Apr 26, 2024 - News

Oregon prison deaths rose during COVID-19

Data: The Marshall Project via U.C. Irvine and Brigham and Women's Hospital; Note: Rates calculated using prison populations at the start of each year; Chart: Axios Visuals

Prisoner deaths in Oregon jumped 16% during the height of the coronavirus pandemic, researchers found. But the state saw a significantly lower increase than others.

Why it matters: Although it's long been clear that prisons struggled to contain COVID outbreaks, there's still no official pandemic prison death toll.

Driving the news: Mortality in U.S. prisons increased 77% in 2020 compared to 2019 — 3.4 times the rise among the free population, according to a Marshall Project analysis of a study published in Science Advances.

  • Some states saw triple-digit percentage rises in mortality rates between 2019 and 2020, such as Montana (216%) and New Mexico (160%).

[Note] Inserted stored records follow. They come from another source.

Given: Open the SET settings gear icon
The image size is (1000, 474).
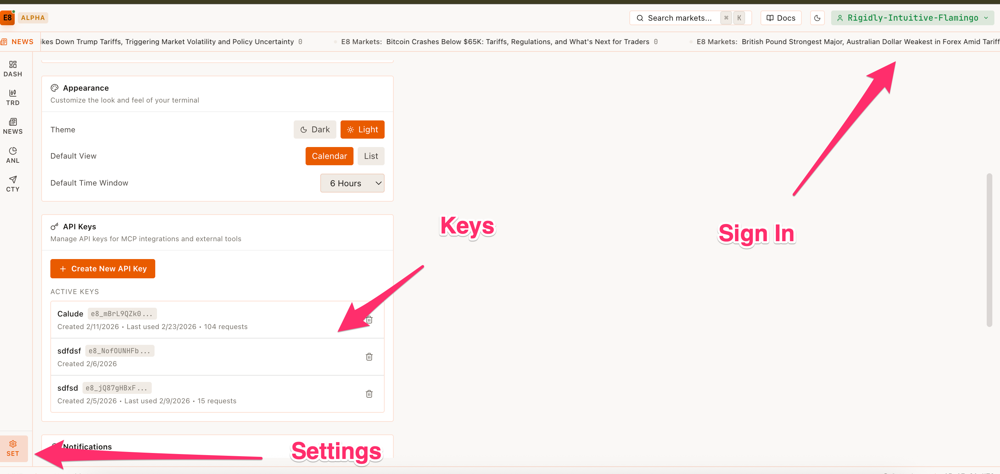Looking at the screenshot, I should click(13, 448).
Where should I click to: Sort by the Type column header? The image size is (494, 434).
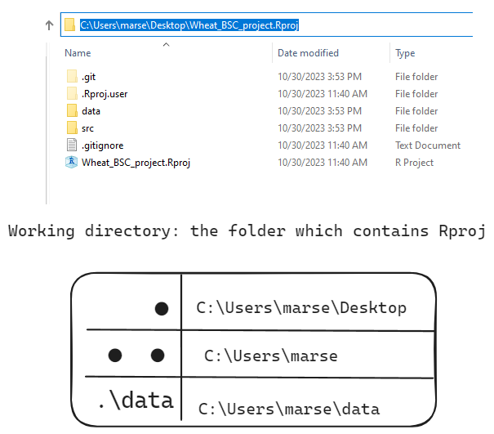(405, 53)
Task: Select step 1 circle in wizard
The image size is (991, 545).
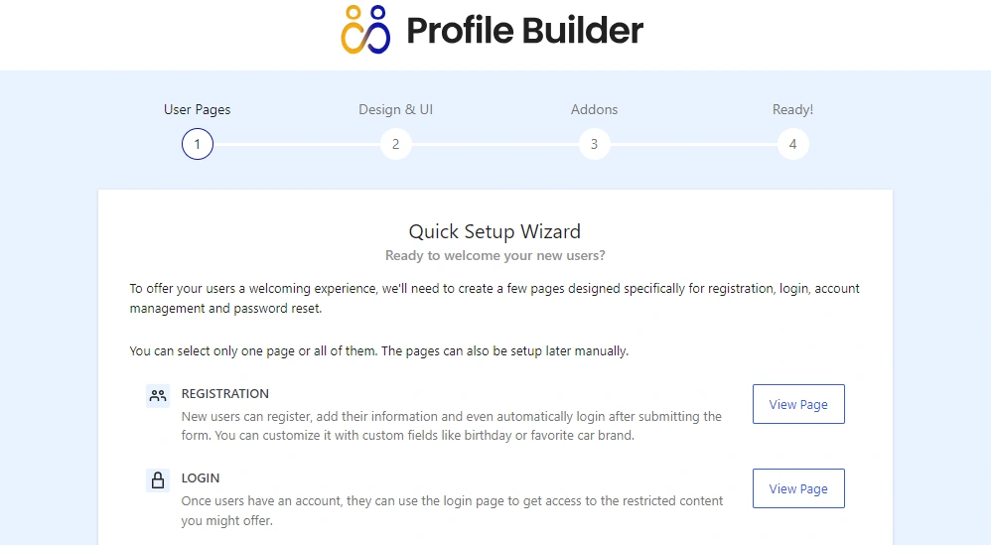Action: pyautogui.click(x=198, y=144)
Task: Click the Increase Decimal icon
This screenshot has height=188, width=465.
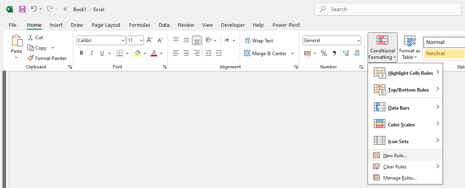Action: click(x=346, y=53)
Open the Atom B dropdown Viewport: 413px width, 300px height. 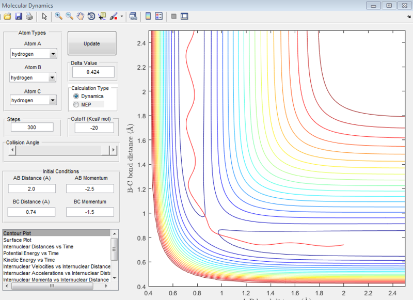pyautogui.click(x=52, y=77)
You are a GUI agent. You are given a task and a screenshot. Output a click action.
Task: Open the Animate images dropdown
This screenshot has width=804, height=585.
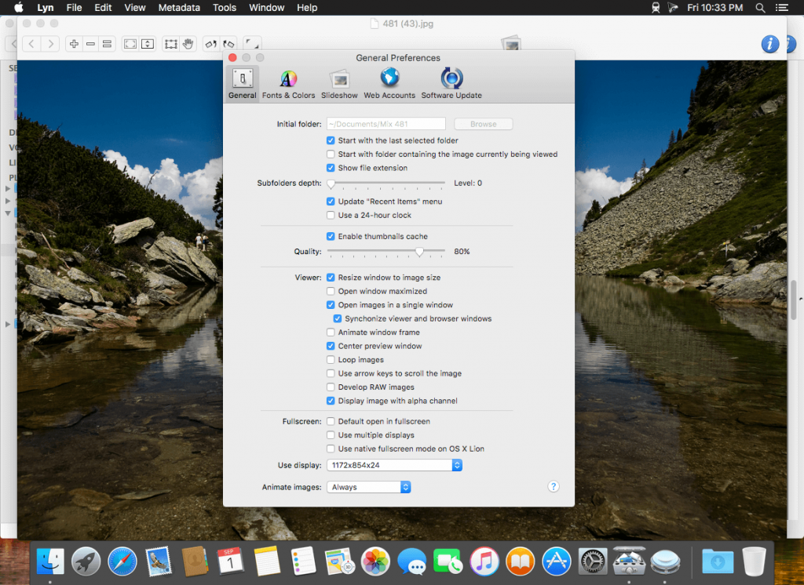pos(368,487)
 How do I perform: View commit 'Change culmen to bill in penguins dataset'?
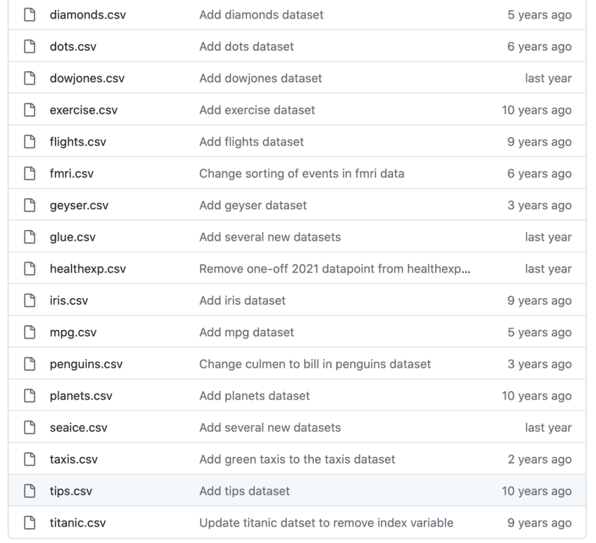coord(315,364)
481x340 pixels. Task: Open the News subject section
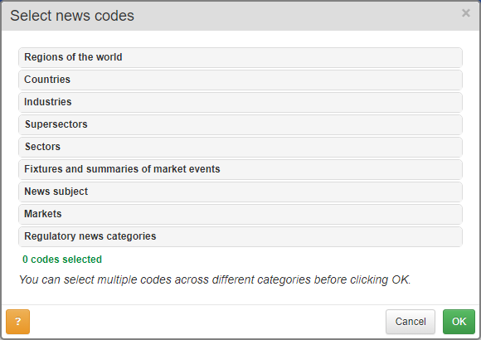click(x=241, y=192)
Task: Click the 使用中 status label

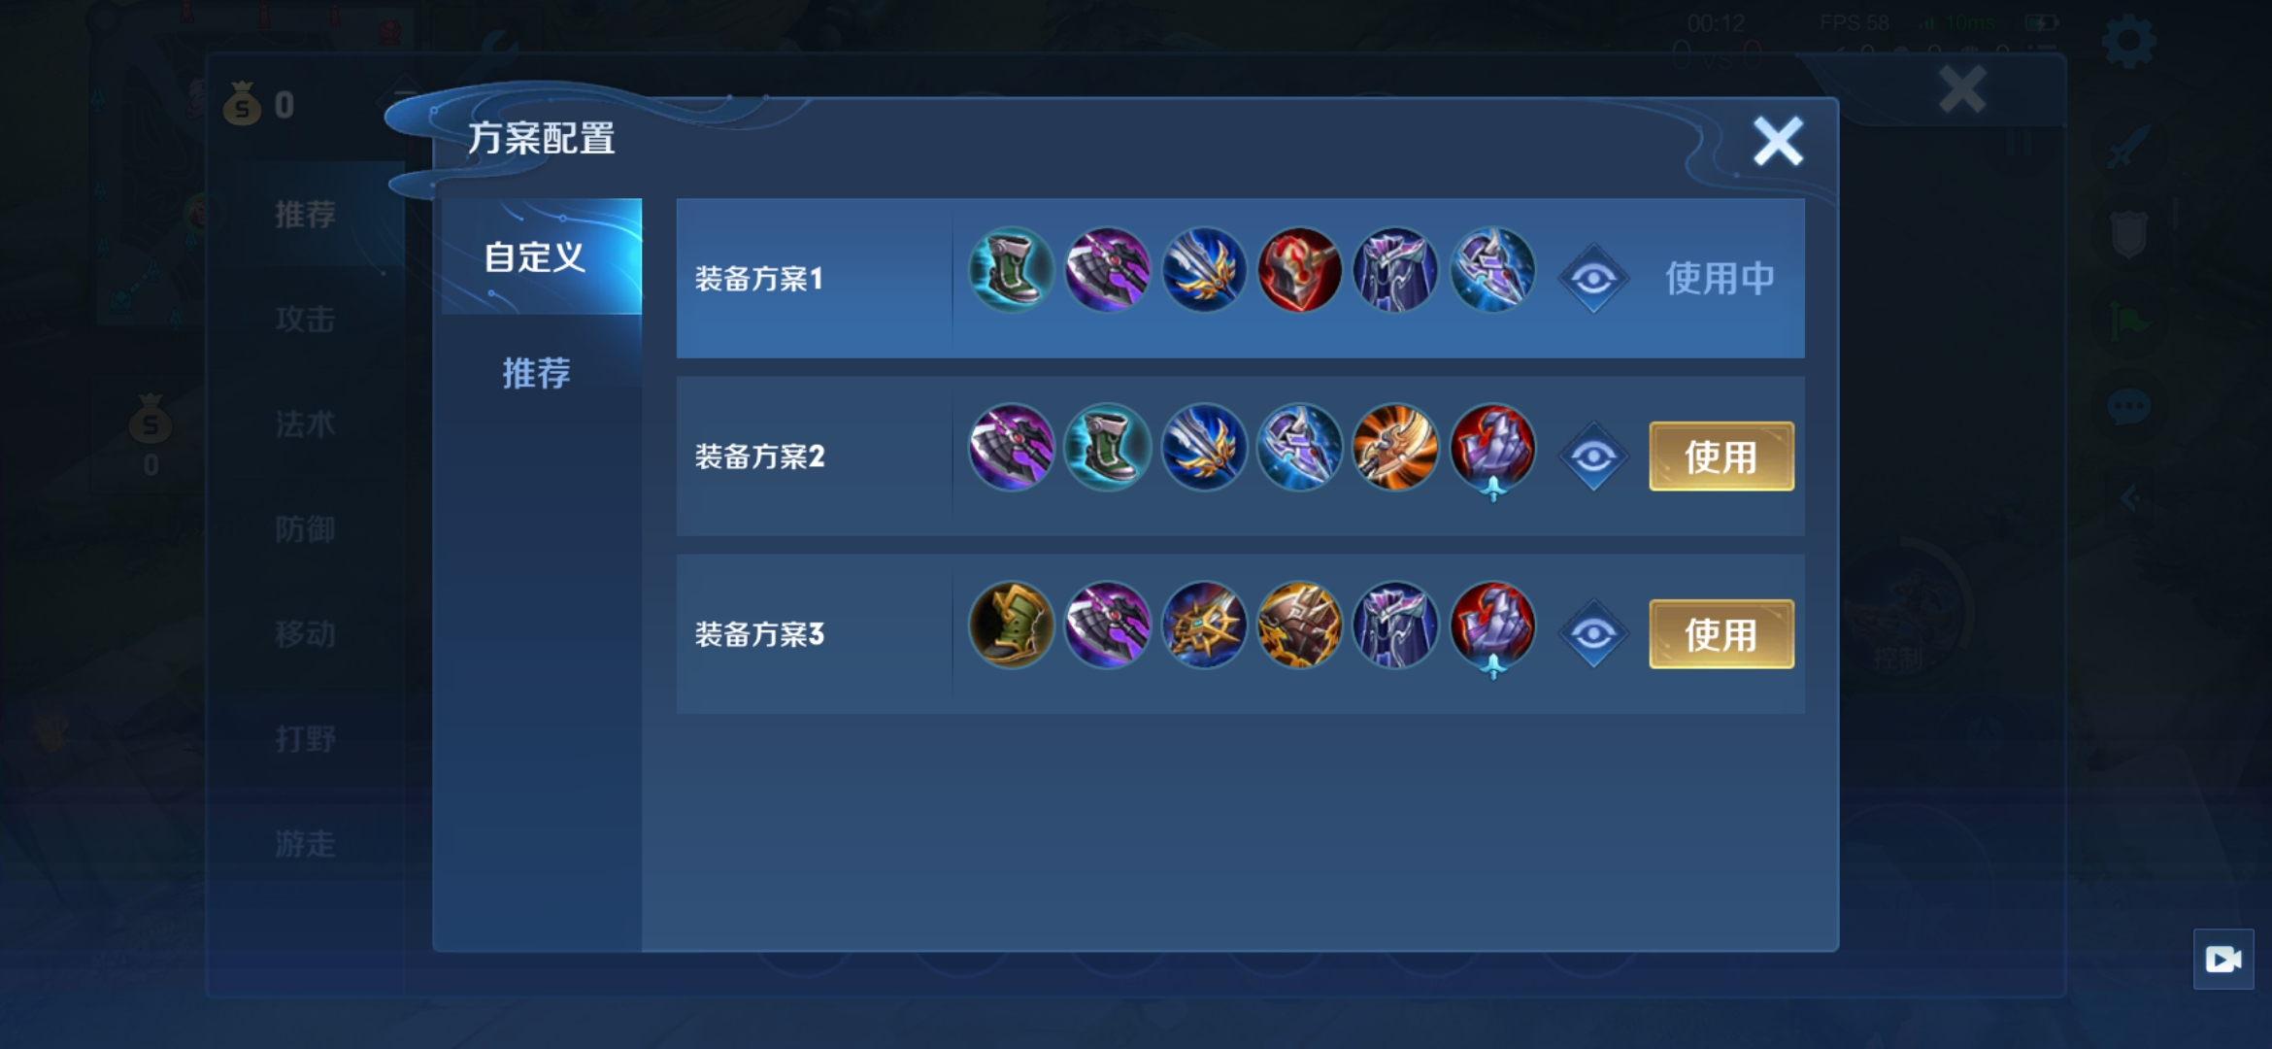Action: point(1720,279)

Zoom in: Of Oregon's 12,000 inmates in 14 prisons, 3,000 had tested positive for the coronavirus and 41 had died of it by January 2021, when a federal judge ruled the Oregon Department of Corrections should offer vaccines to all inmates.

  • Oregon's 2020 death rate for those incarcerated was 34.4 for every 10,000 people, up from 29.7 per 10,000 in 2019, a 16% rise, according to the Marshall Project analysis.
  • The Covid Prison Project, which stopped counting incarcerated deaths in mid-2023, found 52 incarcerated deaths and three staff deaths in Oregon.

Flashback: The entire state had the fourth lowest rate of COVID infection after one year of the pandemic, which was attributed to mask-wearing, social distancing and strict rules limiting gatherings.

The bottom line: Understanding COVID's true impact in prisons is key to learning "from what happened, so we don't do this again in the future when we have another pandemic, another crisis," study lead author Naomi Sugie told the Marshall Project.